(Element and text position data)

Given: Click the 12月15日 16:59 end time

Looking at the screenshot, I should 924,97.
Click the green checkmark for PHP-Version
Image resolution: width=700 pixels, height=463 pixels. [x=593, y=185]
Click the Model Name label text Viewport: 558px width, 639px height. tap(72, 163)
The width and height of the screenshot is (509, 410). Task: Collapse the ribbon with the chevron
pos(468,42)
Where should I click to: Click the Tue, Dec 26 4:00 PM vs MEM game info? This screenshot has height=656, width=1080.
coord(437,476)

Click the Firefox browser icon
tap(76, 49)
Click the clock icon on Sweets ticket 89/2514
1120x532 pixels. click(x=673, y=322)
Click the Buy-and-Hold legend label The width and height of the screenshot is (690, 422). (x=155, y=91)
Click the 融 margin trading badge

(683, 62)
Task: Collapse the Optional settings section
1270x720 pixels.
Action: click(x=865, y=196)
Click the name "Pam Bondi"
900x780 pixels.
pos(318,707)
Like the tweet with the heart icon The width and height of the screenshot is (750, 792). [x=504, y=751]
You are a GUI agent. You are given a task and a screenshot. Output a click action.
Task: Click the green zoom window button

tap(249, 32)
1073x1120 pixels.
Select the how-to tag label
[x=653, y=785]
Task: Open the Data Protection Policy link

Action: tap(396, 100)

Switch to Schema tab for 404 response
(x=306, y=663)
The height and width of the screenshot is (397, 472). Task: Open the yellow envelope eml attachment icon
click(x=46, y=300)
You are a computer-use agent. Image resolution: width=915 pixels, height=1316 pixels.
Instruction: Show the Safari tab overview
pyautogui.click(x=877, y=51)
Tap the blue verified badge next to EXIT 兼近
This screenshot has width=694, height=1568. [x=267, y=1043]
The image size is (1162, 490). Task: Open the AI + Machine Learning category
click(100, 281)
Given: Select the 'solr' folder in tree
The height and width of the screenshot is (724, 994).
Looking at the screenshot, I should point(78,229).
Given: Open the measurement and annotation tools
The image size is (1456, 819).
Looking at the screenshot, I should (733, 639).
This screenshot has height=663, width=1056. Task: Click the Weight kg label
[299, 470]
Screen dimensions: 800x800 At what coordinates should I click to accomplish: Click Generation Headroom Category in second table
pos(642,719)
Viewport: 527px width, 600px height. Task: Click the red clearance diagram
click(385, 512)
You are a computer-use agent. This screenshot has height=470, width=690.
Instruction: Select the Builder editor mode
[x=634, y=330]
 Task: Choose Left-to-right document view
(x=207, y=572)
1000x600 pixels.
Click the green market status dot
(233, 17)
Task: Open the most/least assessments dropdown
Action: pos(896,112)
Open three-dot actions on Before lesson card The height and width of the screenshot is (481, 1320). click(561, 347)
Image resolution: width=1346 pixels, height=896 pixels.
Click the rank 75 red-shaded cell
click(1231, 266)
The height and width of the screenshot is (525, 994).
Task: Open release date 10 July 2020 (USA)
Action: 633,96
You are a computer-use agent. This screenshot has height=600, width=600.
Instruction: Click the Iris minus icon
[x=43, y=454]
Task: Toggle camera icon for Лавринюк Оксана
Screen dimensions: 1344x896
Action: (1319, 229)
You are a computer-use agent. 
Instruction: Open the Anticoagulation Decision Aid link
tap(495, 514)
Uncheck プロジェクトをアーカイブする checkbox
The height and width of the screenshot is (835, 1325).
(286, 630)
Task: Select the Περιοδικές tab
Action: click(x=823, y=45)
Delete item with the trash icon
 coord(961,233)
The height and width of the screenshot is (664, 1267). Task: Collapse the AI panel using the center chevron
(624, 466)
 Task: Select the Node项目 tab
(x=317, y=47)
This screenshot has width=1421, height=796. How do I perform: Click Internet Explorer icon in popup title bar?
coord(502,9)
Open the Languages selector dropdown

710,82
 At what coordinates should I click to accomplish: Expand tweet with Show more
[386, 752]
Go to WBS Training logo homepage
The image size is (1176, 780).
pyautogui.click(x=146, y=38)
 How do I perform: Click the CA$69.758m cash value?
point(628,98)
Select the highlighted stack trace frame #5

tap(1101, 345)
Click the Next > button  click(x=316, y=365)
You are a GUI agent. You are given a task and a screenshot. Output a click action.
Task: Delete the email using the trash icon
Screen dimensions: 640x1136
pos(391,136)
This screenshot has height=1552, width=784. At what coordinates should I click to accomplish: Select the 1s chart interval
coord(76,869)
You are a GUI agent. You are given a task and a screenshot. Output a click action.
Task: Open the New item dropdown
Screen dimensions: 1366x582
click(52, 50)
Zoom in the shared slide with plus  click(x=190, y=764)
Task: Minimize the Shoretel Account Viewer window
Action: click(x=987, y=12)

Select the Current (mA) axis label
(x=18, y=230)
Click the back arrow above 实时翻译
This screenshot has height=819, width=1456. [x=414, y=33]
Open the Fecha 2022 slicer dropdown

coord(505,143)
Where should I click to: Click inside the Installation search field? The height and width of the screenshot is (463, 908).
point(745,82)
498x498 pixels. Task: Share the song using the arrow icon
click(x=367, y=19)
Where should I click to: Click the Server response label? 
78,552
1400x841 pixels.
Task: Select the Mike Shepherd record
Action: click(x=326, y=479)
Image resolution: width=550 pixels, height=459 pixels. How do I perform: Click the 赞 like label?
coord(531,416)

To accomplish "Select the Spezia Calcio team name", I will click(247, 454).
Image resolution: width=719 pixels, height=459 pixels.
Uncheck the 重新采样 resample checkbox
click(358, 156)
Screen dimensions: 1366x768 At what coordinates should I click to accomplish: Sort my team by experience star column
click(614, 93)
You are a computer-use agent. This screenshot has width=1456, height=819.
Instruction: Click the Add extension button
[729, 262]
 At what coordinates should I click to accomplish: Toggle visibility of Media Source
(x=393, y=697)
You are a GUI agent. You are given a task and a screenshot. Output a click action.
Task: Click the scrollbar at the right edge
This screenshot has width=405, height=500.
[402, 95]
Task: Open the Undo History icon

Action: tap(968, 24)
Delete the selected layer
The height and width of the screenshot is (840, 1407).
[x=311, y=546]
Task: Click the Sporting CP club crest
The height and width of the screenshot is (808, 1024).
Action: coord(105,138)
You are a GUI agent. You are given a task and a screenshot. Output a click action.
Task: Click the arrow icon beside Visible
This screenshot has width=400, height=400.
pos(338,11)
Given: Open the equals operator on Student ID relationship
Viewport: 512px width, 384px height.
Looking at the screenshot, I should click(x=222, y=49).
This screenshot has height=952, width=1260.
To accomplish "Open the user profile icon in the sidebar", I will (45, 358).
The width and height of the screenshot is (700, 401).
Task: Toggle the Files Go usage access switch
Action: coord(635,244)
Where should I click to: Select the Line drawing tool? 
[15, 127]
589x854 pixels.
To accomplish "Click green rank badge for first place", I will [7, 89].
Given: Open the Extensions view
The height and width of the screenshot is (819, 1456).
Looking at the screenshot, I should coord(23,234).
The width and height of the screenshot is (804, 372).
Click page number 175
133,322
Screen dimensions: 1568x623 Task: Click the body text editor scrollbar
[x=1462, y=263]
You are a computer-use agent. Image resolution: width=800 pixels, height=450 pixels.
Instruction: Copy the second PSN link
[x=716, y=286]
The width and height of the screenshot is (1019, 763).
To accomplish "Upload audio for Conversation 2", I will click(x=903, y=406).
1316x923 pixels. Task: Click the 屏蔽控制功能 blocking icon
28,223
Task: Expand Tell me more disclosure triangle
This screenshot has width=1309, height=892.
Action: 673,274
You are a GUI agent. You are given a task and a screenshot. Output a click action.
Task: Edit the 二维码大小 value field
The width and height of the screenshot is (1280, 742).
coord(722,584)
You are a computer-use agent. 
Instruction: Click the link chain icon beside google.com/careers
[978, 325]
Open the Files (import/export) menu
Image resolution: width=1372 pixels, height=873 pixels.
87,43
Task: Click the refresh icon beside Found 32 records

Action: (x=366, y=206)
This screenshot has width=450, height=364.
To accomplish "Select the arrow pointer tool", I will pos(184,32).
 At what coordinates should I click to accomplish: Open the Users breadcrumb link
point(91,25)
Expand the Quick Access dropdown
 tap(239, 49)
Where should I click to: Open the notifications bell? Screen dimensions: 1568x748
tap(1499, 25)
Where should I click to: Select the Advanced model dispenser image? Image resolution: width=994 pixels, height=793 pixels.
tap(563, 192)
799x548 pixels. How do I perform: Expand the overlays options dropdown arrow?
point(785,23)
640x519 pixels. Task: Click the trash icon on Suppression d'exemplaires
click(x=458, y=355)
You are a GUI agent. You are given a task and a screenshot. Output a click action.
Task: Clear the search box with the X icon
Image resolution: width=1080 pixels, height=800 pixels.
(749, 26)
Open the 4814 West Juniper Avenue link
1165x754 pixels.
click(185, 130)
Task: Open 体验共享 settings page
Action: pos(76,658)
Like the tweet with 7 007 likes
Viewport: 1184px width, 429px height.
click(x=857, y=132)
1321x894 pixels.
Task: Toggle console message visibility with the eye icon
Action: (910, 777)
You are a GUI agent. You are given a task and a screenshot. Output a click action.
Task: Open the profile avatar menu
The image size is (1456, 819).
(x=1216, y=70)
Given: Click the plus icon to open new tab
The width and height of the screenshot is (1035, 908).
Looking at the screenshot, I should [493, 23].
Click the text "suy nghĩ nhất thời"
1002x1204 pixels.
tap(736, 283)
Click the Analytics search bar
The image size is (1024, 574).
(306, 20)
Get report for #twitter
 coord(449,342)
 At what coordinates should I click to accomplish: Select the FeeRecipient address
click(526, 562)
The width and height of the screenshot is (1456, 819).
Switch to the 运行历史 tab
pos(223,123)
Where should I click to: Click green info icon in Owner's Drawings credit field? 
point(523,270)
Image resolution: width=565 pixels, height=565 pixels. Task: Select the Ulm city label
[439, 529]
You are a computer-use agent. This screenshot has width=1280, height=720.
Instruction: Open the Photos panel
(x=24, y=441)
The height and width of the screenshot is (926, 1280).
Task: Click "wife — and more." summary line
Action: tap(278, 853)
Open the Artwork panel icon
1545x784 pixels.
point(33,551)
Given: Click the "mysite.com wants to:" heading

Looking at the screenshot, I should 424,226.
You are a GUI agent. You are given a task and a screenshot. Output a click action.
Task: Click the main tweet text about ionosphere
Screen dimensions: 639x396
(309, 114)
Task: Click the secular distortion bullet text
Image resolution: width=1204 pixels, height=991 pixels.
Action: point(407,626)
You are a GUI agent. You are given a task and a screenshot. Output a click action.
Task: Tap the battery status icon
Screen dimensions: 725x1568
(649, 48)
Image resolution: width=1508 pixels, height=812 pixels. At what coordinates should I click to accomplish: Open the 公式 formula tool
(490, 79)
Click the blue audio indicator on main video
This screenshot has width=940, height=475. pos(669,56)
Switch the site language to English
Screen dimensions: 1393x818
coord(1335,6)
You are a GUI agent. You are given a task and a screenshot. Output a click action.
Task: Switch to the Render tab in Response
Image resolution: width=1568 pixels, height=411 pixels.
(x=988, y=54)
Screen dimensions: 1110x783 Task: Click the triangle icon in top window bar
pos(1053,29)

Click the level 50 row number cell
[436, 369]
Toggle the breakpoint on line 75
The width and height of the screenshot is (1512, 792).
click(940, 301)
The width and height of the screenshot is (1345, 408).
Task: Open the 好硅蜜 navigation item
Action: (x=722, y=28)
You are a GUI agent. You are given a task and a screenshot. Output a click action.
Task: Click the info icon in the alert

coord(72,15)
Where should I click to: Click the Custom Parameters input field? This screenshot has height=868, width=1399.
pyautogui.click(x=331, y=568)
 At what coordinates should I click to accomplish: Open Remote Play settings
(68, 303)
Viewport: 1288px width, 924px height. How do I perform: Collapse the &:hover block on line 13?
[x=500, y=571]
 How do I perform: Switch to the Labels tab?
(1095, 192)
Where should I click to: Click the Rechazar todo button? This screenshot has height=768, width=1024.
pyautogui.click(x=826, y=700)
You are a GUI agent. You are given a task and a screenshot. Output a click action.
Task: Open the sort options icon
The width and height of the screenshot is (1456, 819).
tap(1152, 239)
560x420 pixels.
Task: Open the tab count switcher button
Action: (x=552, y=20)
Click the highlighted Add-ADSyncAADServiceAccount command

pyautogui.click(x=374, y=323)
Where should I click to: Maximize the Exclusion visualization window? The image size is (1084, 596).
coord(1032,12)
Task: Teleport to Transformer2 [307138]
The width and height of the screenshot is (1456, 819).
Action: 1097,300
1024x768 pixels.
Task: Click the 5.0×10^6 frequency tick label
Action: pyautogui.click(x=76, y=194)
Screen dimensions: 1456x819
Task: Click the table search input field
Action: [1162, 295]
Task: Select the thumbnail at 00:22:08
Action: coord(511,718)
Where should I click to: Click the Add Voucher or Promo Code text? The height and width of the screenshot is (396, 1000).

-- Short problem --
Please copy out the entries above word for word, starting at the line that contains "Click the green checkmark for PHP-Version" and ending at the line that contains "pos(468,42)", with both of those lines included.

-- Complete answer --
Click the green checkmark for PHP-Version
Image resolution: width=700 pixels, height=463 pixels. [x=593, y=185]
Click the Model Name label text Viewport: 558px width, 639px height. tap(72, 163)
The width and height of the screenshot is (509, 410). Task: Collapse the ribbon with the chevron
pos(468,42)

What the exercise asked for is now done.